Pour cela, le processus doit d'abord compter sur le soutien des secteurs populaires, ceux qui sont dans le système (les salariés des divers secteurs, d'abord) et l'immense masse des pauvres et des marginaux qui confient leur avenir à ce projet novateur. Il ne s'agit pas seulement de la traditionnelle « armée de réserve » de l'économie mais de bataillons décisifs pour défendre les acquis de la révolution. Il est également important d'arriver à gagner à ce projet d'amples secteurs de la petite bourgeoisie qui, pour le moment, sont neutres, indifférents, ou simplement gagnés à l'opposition. La tâche n'est pas aisée, mais arriver à isoler le plus possible les noyaux durs de l'opposition locale, en neutralisant du même coup la droite continentale, serait vraiment bénéfique pour le projet bolivarien

Pour le moment, le gouvernement doit résoudre la question des troubles urbains.
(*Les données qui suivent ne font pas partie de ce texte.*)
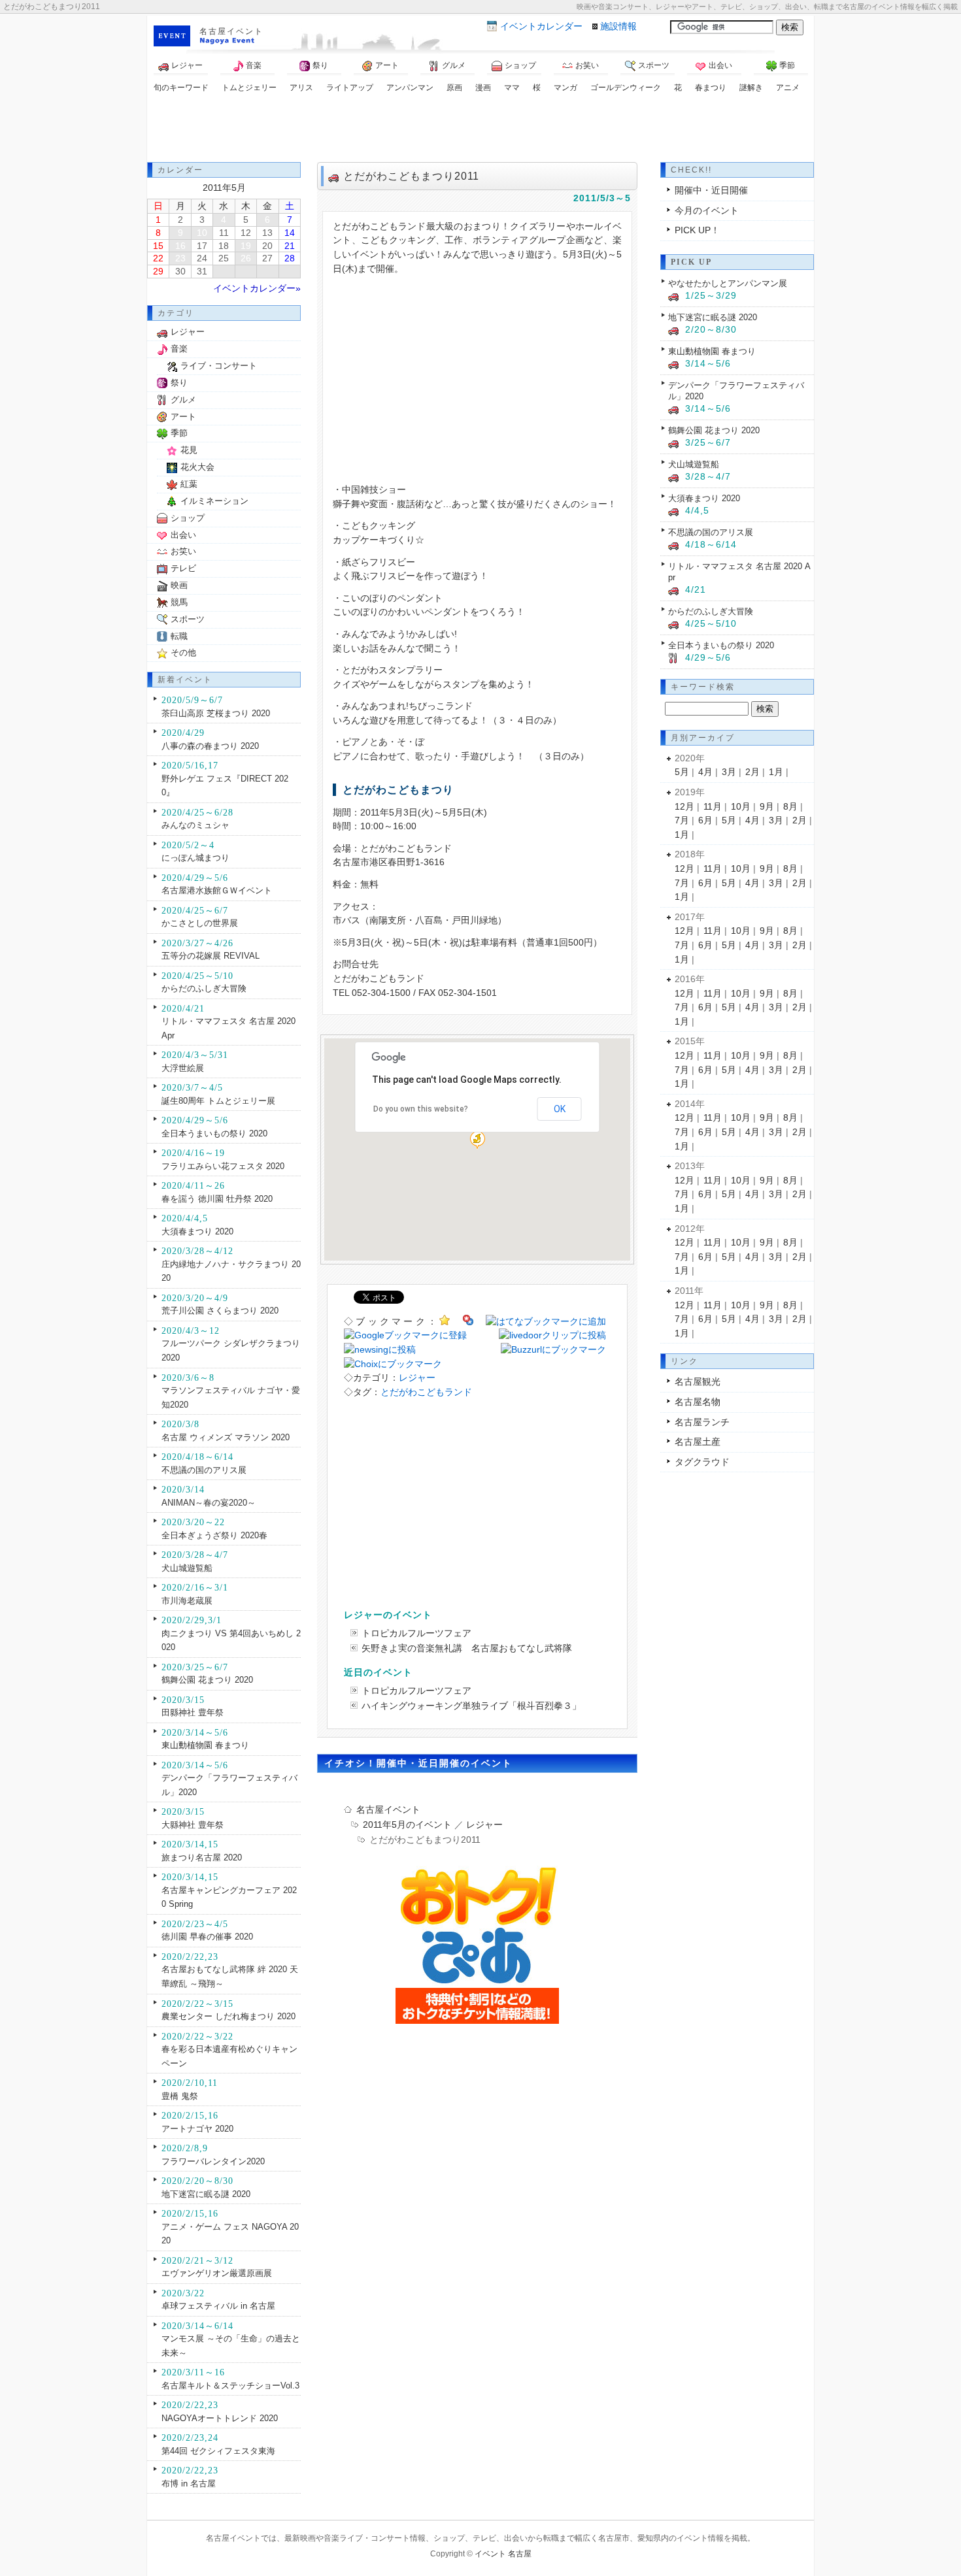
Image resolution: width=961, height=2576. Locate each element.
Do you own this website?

Sans céder à la provocation (stratégie de la droite, qui pourrait alors appeler à une intervention étrangère), mais en appliquant la loi avec la rigueur nécessaire. C'est possible ; comme il est possible de stopper les délinquants qui ont été engagés pour semer le trouble dans les rues, d'en finir avec les mises à sac et les incendies, de bloquer les infiltrations de paramilitaires colombiens, de neutraliser les snipers professionnels et d'empêcher que, dans les guarimbas, l'opposition ait recours à des mineurs et à des jeunes de milieu défavorisés tandis que les enfants des leaders de droite sortent du pays pour se mettre à l'abri. Cette minorité violente et subversive doit être maîtrisée sans plus attendre.
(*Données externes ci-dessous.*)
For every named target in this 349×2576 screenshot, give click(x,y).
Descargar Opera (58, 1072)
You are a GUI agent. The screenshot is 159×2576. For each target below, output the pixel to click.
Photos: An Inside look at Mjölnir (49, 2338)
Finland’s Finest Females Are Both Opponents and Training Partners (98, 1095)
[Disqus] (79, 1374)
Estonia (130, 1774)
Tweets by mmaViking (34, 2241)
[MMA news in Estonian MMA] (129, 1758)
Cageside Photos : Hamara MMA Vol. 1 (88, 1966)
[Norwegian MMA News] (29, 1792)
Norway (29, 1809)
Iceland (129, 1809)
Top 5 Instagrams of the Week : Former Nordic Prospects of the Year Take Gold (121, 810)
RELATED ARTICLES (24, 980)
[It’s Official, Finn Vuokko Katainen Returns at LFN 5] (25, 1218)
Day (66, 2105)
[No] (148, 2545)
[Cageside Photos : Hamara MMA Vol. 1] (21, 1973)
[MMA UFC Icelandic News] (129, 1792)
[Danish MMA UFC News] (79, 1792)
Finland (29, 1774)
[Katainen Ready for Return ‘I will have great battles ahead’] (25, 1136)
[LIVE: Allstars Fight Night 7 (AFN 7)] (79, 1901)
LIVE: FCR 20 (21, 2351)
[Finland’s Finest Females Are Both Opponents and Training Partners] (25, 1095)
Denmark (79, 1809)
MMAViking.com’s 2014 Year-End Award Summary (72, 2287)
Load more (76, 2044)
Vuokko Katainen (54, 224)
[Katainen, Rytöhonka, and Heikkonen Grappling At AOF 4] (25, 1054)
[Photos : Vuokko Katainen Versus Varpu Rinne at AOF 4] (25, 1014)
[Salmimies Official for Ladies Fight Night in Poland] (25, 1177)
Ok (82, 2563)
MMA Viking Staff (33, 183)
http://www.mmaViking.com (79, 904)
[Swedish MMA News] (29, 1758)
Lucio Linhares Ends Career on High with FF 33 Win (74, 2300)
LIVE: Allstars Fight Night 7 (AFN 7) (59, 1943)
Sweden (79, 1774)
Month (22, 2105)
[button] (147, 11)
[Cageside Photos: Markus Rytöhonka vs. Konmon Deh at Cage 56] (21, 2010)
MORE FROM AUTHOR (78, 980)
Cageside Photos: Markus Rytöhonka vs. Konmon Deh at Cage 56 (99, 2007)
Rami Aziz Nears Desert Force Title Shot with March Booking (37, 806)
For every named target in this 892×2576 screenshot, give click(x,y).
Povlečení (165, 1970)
Dans ce contexte, il est significatif que les personnes blessées par des représentants de l'ordre lors des troubles puissent se compter sur les doigts d'une main alors que les cagoulés violents sont responsables de la mort de représentants de la loi et de civils innocents qui essayaient pacifiquement de traverser les barrages. En plusieurs occasions, les cagoulés ont fini victimes de leurs propres agissements. En même temps, la presse occulte le fait que la plupart des gens qui sont morts étaient des partisans du gouvernement, qu'ils ont été victimes de tueurs à gages et exécutés, en général loin des lieux de manifestation.

Si les agissements violents de l'opposition vénézuélienne se produisaient dans n'importe quel autre pays (aux USA ou en Espagne par exemple), comment seraient-ils présentés par les médias?